The door swung open to reveal a young maid holding a tray that Joss recognized as his landlady's finest. A pewter affair with blocky handles, it bore a white porcelain teapot with rows of tiny hand-painted flowers. Also the finest in the house. There were two cups on the tray, bless Mrs. Jeffries, but Joss knew Sutcliffe intended the pot of hot water for his exclusive use.

“Thank you, my dear,” said the baron, setting the tray atop Joss's desk. As Joss tugged his papers from beneath the shining surface, Sutcliffe spoke again to the maid. “What a pretty little thing you are. Do you like magic?”

“Thank you, sir. I mean, my lord. Yes, my lord.” A pale slip in her late teens, she nodded and curtsied again. Her mobcap slipped down her forehead. As she pushed it back into place, Sutcliffe tapped her nose, then ran a forefinger around her ear.

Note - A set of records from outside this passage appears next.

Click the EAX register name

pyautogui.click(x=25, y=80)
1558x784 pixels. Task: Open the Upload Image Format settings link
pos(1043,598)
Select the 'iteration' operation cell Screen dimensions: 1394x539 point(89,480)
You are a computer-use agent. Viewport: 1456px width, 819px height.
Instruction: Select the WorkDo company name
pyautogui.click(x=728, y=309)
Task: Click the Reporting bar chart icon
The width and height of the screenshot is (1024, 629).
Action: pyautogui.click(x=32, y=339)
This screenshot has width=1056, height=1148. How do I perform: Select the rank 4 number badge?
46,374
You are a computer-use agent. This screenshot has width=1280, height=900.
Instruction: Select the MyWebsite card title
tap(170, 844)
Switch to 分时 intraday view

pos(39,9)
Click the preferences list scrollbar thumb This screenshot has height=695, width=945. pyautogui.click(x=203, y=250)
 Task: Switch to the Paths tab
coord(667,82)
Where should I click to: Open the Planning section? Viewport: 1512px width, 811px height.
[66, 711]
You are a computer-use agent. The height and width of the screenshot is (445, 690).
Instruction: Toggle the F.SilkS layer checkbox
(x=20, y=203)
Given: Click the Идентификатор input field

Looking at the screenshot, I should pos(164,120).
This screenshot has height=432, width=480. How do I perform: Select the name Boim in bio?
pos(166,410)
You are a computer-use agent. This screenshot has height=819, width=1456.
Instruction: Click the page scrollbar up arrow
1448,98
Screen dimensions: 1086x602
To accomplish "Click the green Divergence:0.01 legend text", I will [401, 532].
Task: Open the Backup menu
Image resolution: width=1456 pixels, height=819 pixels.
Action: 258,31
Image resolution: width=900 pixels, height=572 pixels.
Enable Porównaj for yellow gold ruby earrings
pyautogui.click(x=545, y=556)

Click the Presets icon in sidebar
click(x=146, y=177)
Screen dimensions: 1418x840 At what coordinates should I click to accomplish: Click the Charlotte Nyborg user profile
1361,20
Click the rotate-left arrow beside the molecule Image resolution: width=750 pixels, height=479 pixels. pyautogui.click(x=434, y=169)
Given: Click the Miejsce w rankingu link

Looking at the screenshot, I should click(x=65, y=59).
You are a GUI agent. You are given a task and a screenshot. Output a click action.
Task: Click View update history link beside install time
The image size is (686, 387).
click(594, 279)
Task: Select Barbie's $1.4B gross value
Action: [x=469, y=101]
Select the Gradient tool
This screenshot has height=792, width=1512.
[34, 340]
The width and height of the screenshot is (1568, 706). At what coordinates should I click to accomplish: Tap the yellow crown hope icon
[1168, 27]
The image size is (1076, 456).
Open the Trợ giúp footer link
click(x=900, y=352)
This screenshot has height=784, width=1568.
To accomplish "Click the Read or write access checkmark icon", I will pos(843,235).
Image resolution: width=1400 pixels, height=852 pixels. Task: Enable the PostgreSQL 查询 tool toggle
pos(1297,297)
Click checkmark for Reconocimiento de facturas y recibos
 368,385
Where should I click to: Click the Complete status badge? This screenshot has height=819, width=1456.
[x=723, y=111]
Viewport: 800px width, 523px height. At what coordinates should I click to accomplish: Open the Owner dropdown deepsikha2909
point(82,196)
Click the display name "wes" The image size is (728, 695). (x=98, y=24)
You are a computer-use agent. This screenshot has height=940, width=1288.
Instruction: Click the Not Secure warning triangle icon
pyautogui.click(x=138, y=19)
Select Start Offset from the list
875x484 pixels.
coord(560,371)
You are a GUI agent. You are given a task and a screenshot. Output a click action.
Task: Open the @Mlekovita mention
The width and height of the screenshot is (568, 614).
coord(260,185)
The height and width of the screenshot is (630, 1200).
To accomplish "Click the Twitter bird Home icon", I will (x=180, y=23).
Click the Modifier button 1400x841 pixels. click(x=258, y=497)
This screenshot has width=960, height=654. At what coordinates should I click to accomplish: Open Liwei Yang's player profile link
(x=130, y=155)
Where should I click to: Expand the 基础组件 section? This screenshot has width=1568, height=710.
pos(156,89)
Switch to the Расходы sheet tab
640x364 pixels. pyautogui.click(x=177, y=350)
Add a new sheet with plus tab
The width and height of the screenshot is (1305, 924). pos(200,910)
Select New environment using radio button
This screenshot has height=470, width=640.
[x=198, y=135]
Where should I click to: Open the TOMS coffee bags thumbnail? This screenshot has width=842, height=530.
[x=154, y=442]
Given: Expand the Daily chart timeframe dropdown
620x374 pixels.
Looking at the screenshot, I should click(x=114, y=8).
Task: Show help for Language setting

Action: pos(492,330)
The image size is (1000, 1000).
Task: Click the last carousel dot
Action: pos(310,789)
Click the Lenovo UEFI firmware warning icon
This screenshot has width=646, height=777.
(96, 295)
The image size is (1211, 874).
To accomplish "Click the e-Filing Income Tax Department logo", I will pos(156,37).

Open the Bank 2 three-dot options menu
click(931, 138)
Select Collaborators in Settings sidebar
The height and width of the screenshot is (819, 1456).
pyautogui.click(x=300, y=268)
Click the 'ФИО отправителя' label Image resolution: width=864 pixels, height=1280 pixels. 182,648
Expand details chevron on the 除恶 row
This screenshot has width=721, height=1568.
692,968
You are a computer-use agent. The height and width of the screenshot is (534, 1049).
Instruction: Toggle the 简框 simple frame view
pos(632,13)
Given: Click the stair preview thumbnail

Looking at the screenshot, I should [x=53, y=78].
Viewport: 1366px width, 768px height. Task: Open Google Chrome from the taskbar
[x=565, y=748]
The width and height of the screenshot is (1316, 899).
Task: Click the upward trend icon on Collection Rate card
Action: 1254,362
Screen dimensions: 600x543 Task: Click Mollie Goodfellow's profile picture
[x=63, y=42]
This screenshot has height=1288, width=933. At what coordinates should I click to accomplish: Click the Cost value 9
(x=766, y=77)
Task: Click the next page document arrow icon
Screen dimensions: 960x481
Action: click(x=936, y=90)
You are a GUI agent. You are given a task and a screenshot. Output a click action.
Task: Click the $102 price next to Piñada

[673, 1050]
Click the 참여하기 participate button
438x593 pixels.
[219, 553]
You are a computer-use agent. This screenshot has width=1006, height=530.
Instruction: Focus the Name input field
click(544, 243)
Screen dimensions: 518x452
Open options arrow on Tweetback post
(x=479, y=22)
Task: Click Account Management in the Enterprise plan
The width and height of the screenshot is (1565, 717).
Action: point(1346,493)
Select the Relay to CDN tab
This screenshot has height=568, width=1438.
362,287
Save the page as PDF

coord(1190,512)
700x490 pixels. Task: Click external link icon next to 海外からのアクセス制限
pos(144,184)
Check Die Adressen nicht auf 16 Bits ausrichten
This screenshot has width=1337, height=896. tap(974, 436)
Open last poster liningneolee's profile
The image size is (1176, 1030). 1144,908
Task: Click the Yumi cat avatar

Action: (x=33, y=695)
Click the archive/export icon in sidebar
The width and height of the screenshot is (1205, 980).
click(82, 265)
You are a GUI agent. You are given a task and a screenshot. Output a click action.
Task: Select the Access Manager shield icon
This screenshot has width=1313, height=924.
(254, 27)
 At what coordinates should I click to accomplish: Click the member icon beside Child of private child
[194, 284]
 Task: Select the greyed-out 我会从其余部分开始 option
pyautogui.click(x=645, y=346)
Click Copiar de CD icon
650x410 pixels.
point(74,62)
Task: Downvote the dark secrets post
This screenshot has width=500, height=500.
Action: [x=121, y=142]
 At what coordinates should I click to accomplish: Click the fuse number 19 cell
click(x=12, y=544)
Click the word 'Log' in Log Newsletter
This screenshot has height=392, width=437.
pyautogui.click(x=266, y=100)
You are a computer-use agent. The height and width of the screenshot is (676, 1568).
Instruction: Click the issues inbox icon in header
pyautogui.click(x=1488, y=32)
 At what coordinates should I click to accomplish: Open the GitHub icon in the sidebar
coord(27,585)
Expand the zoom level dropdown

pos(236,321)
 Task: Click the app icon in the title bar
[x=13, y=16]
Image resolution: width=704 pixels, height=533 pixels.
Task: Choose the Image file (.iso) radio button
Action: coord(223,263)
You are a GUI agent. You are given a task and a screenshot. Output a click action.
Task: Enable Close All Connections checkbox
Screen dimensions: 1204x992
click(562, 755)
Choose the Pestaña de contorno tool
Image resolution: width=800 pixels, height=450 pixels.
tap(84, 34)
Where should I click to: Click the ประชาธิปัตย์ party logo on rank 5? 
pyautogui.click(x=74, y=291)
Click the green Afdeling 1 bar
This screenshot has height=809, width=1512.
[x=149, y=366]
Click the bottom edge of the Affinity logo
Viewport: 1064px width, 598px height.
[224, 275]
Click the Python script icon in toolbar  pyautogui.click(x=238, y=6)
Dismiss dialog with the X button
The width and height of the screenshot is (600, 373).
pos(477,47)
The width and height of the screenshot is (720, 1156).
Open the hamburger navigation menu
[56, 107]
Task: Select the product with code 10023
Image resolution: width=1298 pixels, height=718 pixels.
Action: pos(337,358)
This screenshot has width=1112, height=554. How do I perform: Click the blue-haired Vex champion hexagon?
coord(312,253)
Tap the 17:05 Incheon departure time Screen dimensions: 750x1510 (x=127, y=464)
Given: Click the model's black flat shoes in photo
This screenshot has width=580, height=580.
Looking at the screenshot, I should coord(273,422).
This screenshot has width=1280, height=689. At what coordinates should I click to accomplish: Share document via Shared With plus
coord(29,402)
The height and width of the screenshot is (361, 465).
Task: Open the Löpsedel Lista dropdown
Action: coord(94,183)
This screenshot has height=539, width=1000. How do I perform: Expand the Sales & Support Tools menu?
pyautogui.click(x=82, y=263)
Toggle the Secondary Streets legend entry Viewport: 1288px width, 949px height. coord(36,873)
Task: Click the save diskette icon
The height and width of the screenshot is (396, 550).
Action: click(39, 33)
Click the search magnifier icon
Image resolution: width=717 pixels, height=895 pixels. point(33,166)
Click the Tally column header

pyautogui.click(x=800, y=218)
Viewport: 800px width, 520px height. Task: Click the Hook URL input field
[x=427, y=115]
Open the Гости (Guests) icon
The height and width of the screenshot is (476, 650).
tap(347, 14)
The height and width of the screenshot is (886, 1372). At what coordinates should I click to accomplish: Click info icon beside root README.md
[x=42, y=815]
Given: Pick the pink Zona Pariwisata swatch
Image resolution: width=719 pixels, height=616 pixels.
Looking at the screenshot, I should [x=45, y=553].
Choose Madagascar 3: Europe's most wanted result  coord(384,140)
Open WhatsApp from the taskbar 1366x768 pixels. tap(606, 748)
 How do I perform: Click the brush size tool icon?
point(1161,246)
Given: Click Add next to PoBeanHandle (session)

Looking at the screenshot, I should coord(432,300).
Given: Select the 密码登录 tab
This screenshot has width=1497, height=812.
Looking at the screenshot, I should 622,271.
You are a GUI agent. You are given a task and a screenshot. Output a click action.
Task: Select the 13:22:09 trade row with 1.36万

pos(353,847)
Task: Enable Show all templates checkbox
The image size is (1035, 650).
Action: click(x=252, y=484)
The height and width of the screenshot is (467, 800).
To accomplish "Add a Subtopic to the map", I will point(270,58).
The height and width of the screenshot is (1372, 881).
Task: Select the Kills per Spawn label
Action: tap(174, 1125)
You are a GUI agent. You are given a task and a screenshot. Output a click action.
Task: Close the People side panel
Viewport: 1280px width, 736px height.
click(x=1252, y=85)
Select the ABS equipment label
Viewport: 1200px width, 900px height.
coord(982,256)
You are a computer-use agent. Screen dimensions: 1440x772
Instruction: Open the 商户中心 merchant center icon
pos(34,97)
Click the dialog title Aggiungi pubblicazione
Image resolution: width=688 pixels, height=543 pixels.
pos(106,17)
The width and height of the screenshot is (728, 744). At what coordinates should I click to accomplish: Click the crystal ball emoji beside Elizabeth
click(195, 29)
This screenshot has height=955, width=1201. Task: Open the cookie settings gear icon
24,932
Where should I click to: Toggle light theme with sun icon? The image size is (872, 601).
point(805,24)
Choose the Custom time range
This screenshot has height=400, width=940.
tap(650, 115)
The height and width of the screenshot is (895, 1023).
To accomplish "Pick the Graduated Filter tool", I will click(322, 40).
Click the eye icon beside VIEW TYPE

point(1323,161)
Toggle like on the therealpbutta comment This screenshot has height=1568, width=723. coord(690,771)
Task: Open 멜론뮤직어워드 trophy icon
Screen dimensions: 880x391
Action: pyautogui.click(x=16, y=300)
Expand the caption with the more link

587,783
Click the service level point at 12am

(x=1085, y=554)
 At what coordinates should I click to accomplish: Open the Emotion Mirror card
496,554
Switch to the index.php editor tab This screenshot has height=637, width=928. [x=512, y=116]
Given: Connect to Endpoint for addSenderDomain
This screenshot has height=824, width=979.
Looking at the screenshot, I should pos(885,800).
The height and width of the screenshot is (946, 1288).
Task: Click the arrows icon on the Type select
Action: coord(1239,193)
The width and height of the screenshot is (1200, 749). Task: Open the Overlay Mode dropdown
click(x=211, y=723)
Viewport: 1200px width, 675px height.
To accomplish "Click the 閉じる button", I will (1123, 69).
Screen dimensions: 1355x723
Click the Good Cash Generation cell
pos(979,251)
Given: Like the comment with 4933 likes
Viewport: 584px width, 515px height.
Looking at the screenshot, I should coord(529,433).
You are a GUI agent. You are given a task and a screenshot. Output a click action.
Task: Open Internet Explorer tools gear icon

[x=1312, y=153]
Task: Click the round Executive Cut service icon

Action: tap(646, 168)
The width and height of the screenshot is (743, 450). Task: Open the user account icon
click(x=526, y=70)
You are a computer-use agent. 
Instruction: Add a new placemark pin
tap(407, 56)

“Aha!” He pulled back his hand, open-palmed, to reveal a shilling. “For you, my dear. It was inside your head all along.”

The maid covered her mouth, giggling.

“Add another coin to pay for the hot water,” Joss said drily.

As Sutcliffe took out another coin, he asked, “Do you have a special fellow, my dear girl?”

Before the maid could answer, Joss rose to his feet. “That will do. Thank you, miss.”

The maid looked from Joss to Sutcliffe, then bobbed another curtsy and departed. Joss turned on his cousin. “Sutcliffe. Good
Lord
. What were we
just
talking about?”

“My allowance?” Sutcliffe poured out some of the steaming water into a cup, then pulled forth the leather pouch from his breast pocket. Untying its cord, he shook out a quantity of small green blades into the cup.
Somalata
, as always. After a pause, the baron popped a few dry blades into his mouth before stowing the pouch again.

“We were talking,” Joss continued after this ritual was complete, “of your financial difficulties at present, the greatest of which comes from your unwillingness to leave the female servants alone. That being the case, I would appreciate it if you would not harass the maids in my lodging house.”

“It was only a magic trick,” Sutcliffe said carelessly, sipping at his brew. Joss knew from experience that further conversation would be pointless until the cup was drained.